No. 81 / Julio-agosto 2015


Umar Timol
(Traducido por Rocío Ugalde)


Sang

Tu es belle. Et je suis fou.

Corps de pierre. Corps solaire. Corps solitaire. Lactescence estivale. Echancrure sauvage. Tu es ma chair d’ivoire. Astre noir. Mon obscène territoire. Tu m’emmures sous le dôme des lamentations. Ma succulence permise. Ma maîtresse. Ma connivence sensuelle. Ma lunaire tyrannique. Princesse endiablée. Lacis de sueur. Idole enrobée de soie. Et d’épines.

Œuvre de feu et de sang. Les aréoles de tes lèvres épousent et entaillent ma peau. Assèche-moi. Je suis désert. Flagelle-moi. Je suis esclave. Inféode-moi. Je suis ta propriété. Ton bibelot. Je plisse ta nuque. J’éploie ton ventre. Dunes célestes. Ta chevelure est une liasse de flammes. Tes yeux un ouragan de sable. J’éventre ta langue engorgée et me désaltère. Elle est hostie pour ma bouche infidèle. Elle est calice pour ma bouche hérétique.

Je renonce au devoir. A la raison. Je suis dévot aux lieux de la débauche. Je suis mendiant au seuil de ta taverne. Je m’abreuve aux sources hallucinées. Opium et vin. Je renifle tes arômes opiacés. Je mords tes ébréchures alcoolisées. 

Je suis celui revêtu de guenilles qui lave et baise tes pieds. Je veux boire. Encore boire. Encore boire. Et me dissoudre sous les osmoses de l’ivresse.

Je suis amant de l’amour. Celui revêtu de laine. Celui revêtu de crasse et de boue.

 

Sangre

Tú eres hermosa. Y yo estoy loco.

Cuerpo de roca. Cuerpo solar. Cuerpo solitario. Lactescencia estival. Ensenada salvaje. Eres mi carne de marfil. Astro negro. Mi obsceno territorio. Me apresas bajo el domo de las lamentaciones. Mi suculencia permitida. Mi amante. Mi complicidad sensual. Mi tiránica selenita. Princesa poseída. Laberinto de sudor. Ídolo bañado de seda. Y de espinas.

Obra de fuego y sangre. Las aréolas de tus labios desposan y hienden mi piel. Sécame. Soy desierto. Azótame. Soy esclavo. Vuélveme tu feudo. Soy tu propiedad. Tu juguete. Pliego tu nuca. Despliego tu vientre. Dunas celestes. Tu cabellera es manojo de llamas. Tus ojos un huracán de arena. Abro tu lengua atorada y calmo mi sed. Es hostia para mi boca infiel. Cáliz para mi boca hereje.

Renuncio al deber. A la razón. Soy adorador en lugares de exceso. Un mendigo en el umbral de tu taberna.
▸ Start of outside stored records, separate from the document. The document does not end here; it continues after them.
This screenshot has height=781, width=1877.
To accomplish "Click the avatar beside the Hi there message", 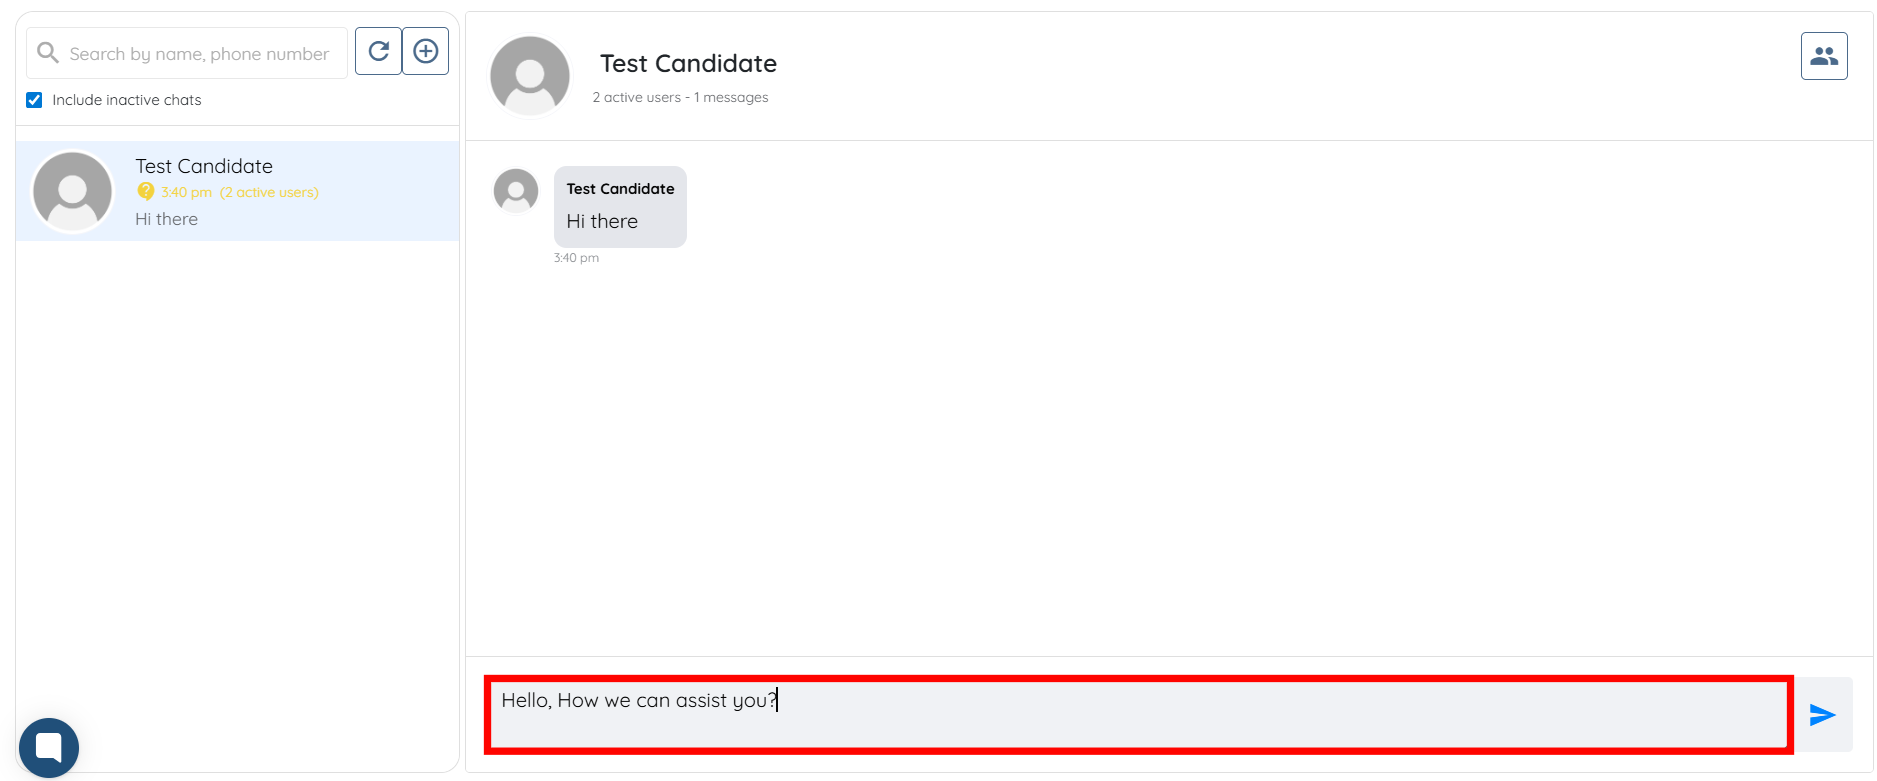I will click(516, 190).
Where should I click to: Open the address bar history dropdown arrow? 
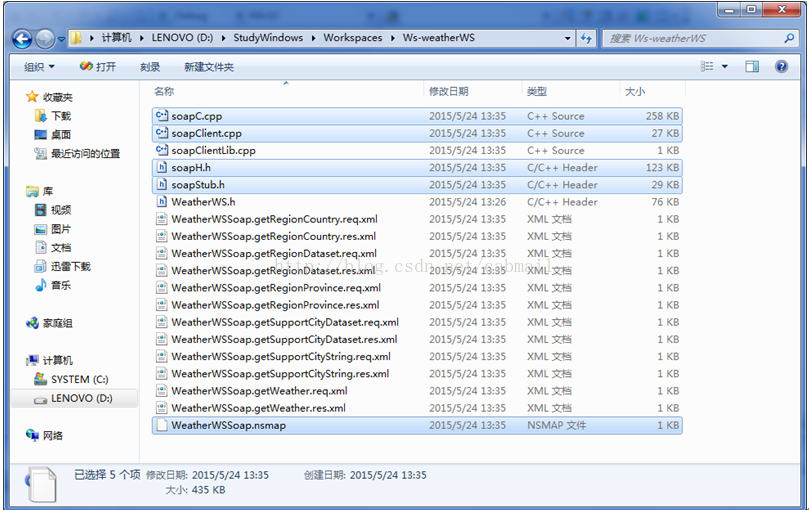pyautogui.click(x=567, y=38)
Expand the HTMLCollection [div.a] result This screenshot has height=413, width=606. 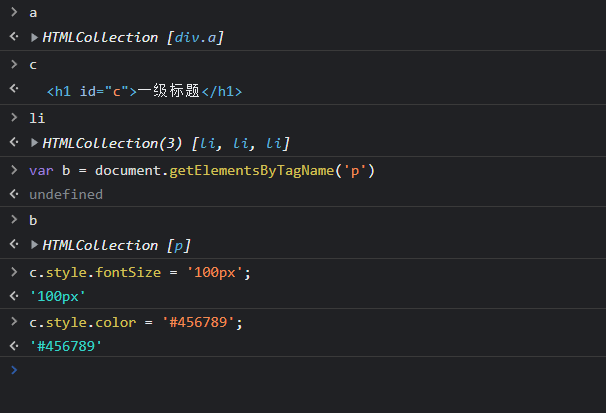click(36, 37)
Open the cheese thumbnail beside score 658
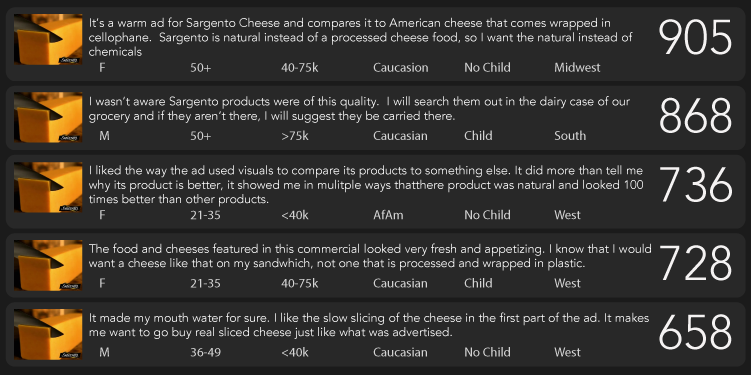This screenshot has width=751, height=375. pos(48,334)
Bebo de manantiales que alucino. Opio y vino. Olfateo tus aromas opiáceos. Muerdo tus embriagantes resquicios.

Soy el harapiento que lava y besa tus pies. Quiero beber. Y seguir bebiendo. Y beber de nuevo. Y disolverme bajo la ósmosis de la embriaguez.

Soy el amante del amor. Bañado de lana. Bañado de suciedad y de fango

El que se postra sobre tu cuerpo. Lugar de veneración. Lugar de oración.

 


Fragments pour l'aimée


1.

Ils appartiennent à l’imaginaire de la souffrance. Celui qui rend humble. Celui qui invoque le goût des mots et des idées. D’où ce lien viscéral. D’où ce besoin de parler, de se dire, de se raconter, de se déverser en l’autre. Elle n’est pas son âme-sœur. Elle est bien plus que cela. Elle descelle la part inconnue de son être et l’étale au grand jour, sur un parterre de lumière, façonnée par sa peau.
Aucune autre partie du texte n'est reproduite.